Records excerpted from a collection:
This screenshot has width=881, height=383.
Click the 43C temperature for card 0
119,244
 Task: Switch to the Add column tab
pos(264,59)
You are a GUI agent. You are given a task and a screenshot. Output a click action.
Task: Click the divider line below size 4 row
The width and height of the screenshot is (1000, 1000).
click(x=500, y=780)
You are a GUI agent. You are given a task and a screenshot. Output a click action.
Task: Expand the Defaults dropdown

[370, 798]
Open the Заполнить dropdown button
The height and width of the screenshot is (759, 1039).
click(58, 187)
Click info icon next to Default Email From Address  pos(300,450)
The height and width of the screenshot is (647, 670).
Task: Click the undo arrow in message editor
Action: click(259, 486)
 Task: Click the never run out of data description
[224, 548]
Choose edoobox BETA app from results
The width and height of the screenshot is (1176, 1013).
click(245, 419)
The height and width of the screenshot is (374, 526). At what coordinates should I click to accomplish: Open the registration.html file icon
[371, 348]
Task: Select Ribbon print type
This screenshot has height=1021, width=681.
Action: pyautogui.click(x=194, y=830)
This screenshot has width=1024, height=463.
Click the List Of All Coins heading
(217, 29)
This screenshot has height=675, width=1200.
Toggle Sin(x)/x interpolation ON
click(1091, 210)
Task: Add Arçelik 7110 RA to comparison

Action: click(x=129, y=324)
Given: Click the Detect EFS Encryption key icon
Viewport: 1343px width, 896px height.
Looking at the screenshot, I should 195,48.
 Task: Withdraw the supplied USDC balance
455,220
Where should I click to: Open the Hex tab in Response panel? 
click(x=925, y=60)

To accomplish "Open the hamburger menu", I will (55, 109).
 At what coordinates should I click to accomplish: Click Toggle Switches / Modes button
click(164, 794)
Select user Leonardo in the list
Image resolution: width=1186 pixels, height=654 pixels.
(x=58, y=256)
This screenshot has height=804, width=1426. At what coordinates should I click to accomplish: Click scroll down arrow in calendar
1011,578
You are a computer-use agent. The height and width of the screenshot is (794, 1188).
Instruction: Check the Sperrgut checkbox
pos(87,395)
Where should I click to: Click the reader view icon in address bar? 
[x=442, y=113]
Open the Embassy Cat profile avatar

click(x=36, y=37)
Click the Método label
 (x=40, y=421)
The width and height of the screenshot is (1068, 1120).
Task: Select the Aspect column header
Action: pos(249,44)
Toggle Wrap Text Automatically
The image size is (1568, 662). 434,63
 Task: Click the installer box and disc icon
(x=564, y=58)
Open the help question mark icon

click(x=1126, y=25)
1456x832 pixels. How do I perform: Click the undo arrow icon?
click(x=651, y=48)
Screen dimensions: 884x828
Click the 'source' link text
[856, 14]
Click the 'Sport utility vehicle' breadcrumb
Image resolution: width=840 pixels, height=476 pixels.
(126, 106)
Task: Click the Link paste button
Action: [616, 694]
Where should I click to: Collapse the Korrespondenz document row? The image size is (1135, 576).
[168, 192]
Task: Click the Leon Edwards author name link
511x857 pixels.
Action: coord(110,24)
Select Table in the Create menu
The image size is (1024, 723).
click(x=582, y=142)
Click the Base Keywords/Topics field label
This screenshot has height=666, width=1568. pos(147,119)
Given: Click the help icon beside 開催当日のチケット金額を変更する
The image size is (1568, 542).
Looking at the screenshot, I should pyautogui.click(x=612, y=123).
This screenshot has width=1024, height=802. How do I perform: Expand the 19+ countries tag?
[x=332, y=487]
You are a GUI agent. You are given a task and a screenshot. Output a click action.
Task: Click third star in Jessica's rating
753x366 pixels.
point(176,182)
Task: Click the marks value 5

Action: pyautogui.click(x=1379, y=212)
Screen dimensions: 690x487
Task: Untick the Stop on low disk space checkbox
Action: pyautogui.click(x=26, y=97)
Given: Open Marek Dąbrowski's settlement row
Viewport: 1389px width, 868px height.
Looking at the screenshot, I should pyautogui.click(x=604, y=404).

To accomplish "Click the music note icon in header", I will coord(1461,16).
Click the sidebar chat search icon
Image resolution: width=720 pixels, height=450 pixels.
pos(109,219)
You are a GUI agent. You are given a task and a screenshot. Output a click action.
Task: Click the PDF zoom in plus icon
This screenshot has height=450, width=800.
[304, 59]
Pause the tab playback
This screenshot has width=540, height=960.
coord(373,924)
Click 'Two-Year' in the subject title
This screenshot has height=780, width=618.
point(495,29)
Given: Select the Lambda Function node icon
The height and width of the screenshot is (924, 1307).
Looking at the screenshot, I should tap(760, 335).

Stated goal
Starting with the line containing "The height and width of the screenshot is (374, 526)." and going on through the line containing "Action: pyautogui.click(x=194, y=830)", write those records out again with the requests included, shifting every coordinate in the answers up by 149.

Result for this exercise
The height and width of the screenshot is (374, 526). At what coordinates should I click to accomplish: Open the registration.html file icon
[520, 497]
Task: Select Ribbon print type
This screenshot has height=1021, width=681.
Action: pyautogui.click(x=343, y=979)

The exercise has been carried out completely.